Reflexões do Tempo I

Reflexões do tempo I


Existem tantas coisas escritas na alma que não cabem em mim... e por vezes transbordam em letras vermelhas no branco do papel. São vertidas no silêncio da noite, na solidão da calma e no escondido das horas.  Nascem sem pedir licença, abruptas, e chocam por vezes pela crueza com que se mostram. Assustado pelo reflexo interior de mim mesmo, cubro o espelho e me resguardo. Aos poucos porém, um crescente incômodo se faz presente. Do incômodo passa-se a dor, até que não é possível mais ignorar aquilo que grita e necessita sair dos muros. Aos murros brota das fendas do pano esgarçado pelo tempo, e convertido em símbolos renasce para com suave alívio transmutar o que era aflição. Assim posto, posto nesta série de reminiscências de um passado que insiste entre fazer e diluir,o cunho das marcas e cicatrizes que vão n'alma de um louco e apaixonado pela vida poeta...
 
 
 

 
Nada e Tudo



 


Já lhe foi dada a esperança, mas a mim, sim!

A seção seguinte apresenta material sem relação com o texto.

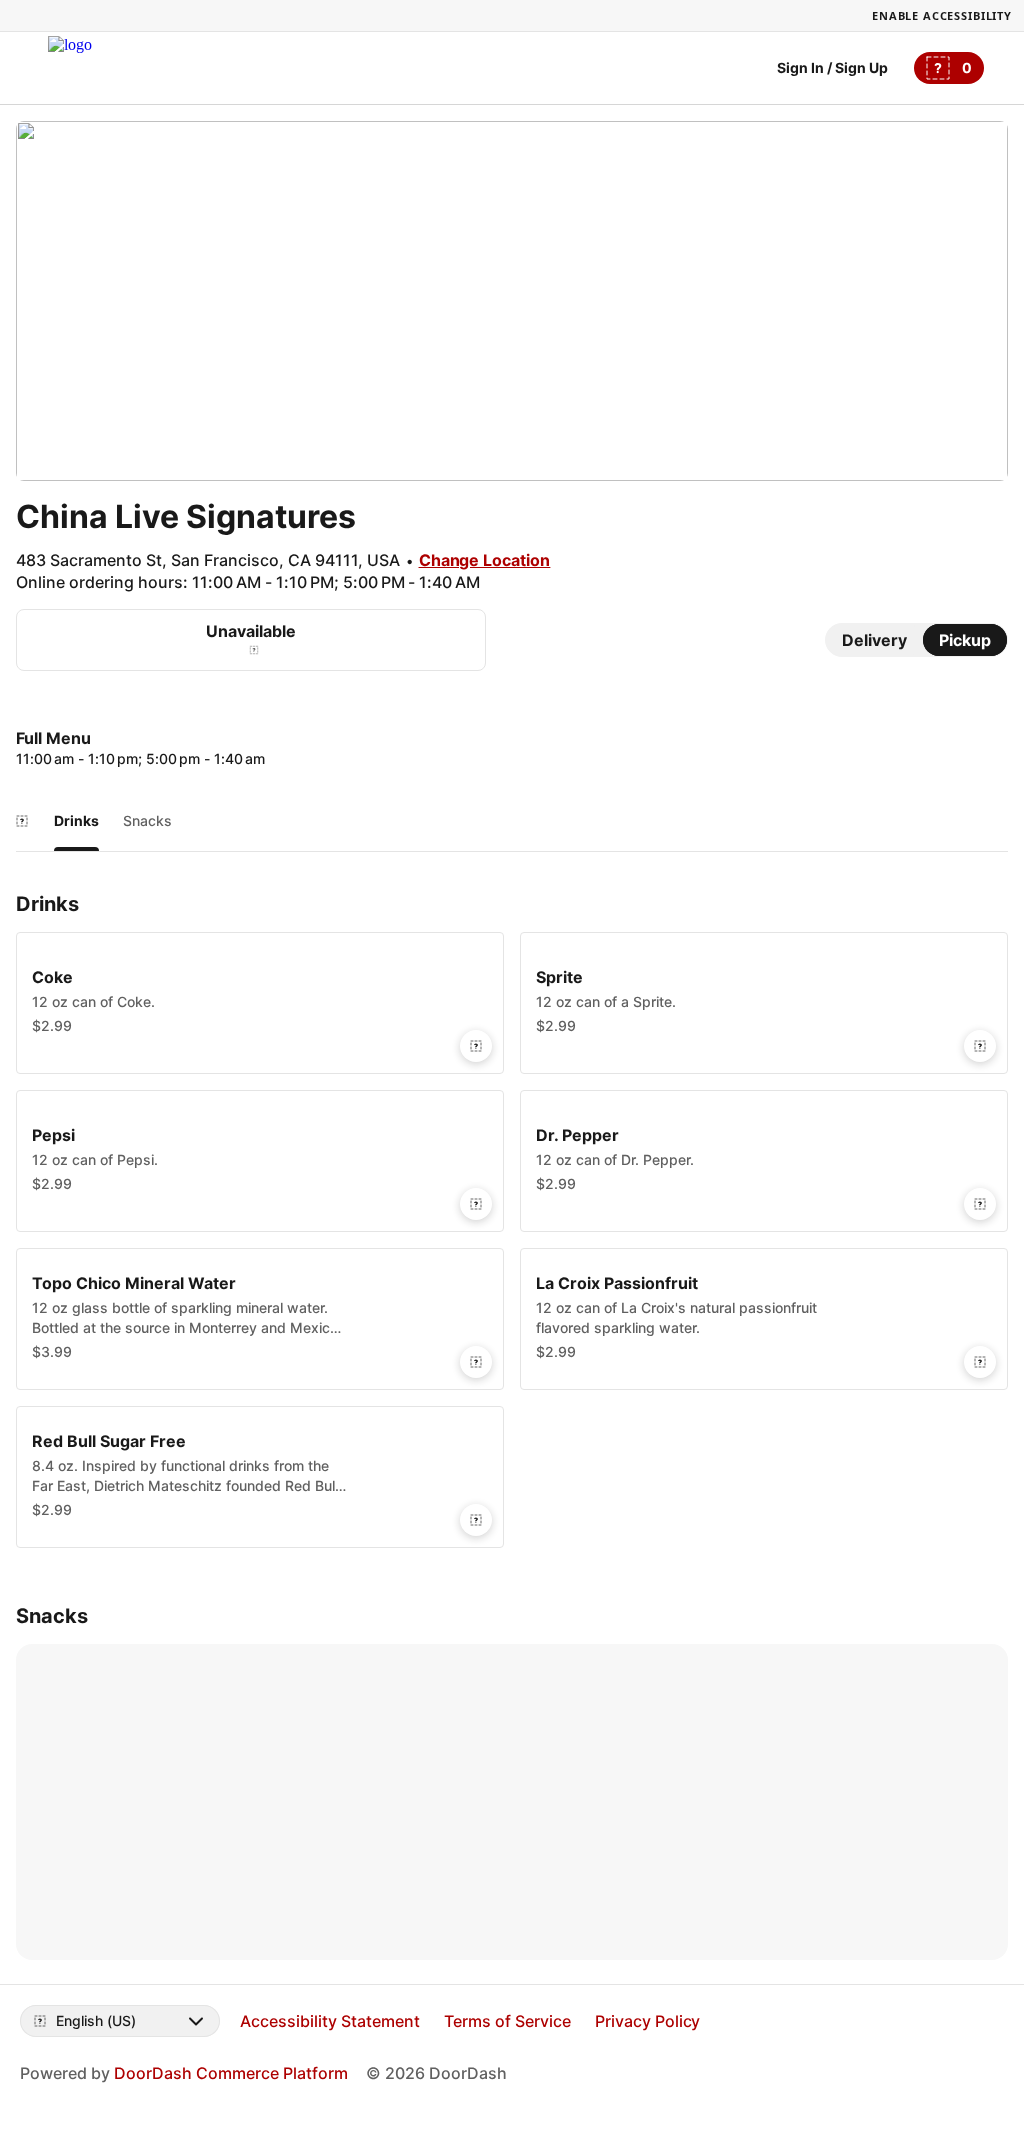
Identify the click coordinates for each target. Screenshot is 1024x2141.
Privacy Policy (648, 2021)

– muita fúria, calúnia, insensata descrença.

No vento frio da lembrança que sopra e não retorna

desfaz-se como pétalas mortas de existência

teu rosto que se descolore e pálido perde a forma!

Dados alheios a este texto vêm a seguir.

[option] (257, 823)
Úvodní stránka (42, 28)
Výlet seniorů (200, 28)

Já lhe foi dada a crença, mas a mim, basta!

– Do gosto amargo dos venenos humanos

à mais pura taça a verter a dor que entornas.

Por detrás de acusações tortas, fechas a porta

para a paixão que se vai... e triste não volta!

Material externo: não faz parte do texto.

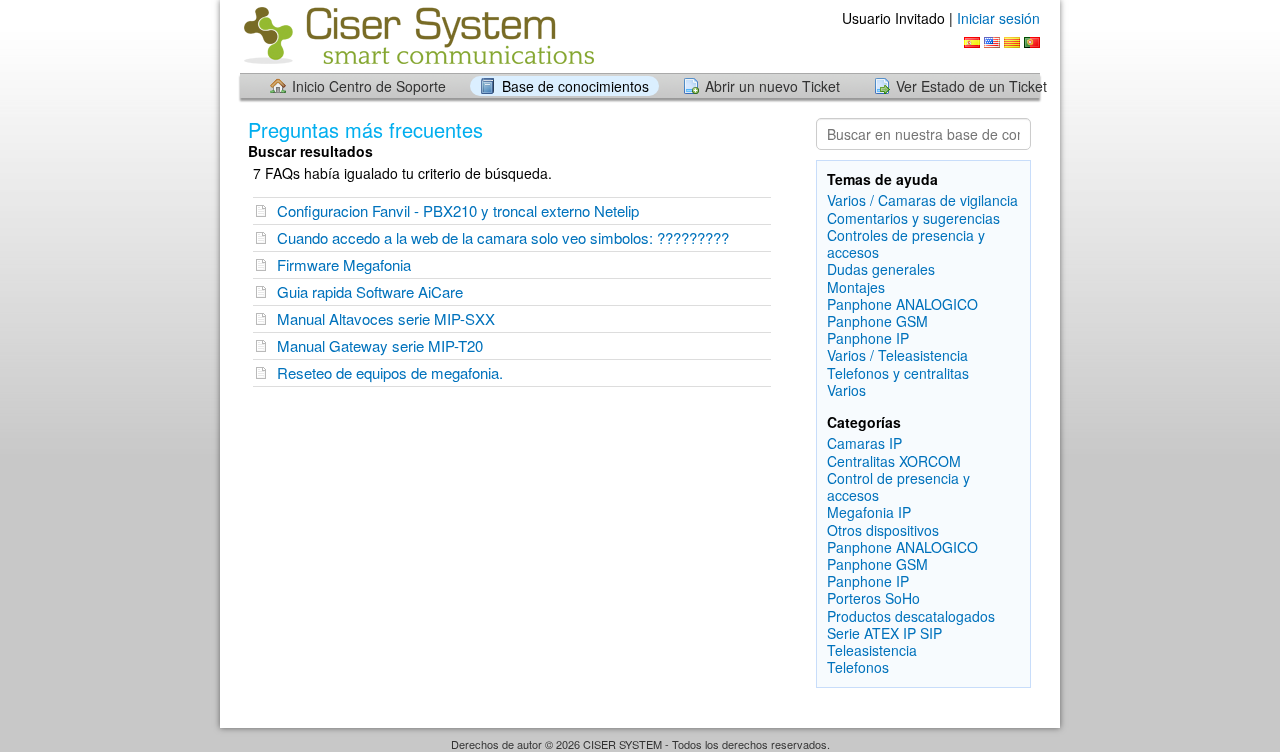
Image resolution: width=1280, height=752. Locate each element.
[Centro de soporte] (417, 35)
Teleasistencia (872, 650)
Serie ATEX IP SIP (884, 633)
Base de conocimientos (575, 86)
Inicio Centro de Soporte (369, 86)
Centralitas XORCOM (894, 461)
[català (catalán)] (1012, 42)
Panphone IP (868, 338)
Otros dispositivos (883, 530)
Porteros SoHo (873, 598)
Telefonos (858, 667)
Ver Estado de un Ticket (971, 86)
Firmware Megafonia (344, 264)
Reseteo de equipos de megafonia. (390, 372)
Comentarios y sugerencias (913, 218)
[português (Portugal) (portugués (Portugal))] (1032, 42)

Perdidas as horas pelas casas do relógio,

se longe vais, oh madrugada, porque tardas o dia?

Os açoites que acompanham teus passos que partem

não escondem as sombras que lhe fazem companhia

e cobrindo a luz de teus olhos, teu brilho esmaecem.



Tudo leva o roldão do tempo, tristes lábios que calam

sussurros em campos longos e vagos que desaparecem

Longe, longe, ocultas em desvão solitário da alma

antigas lágrimas guardadas escorrem e depois passam

como flores que o inverno apaga e depois esquece.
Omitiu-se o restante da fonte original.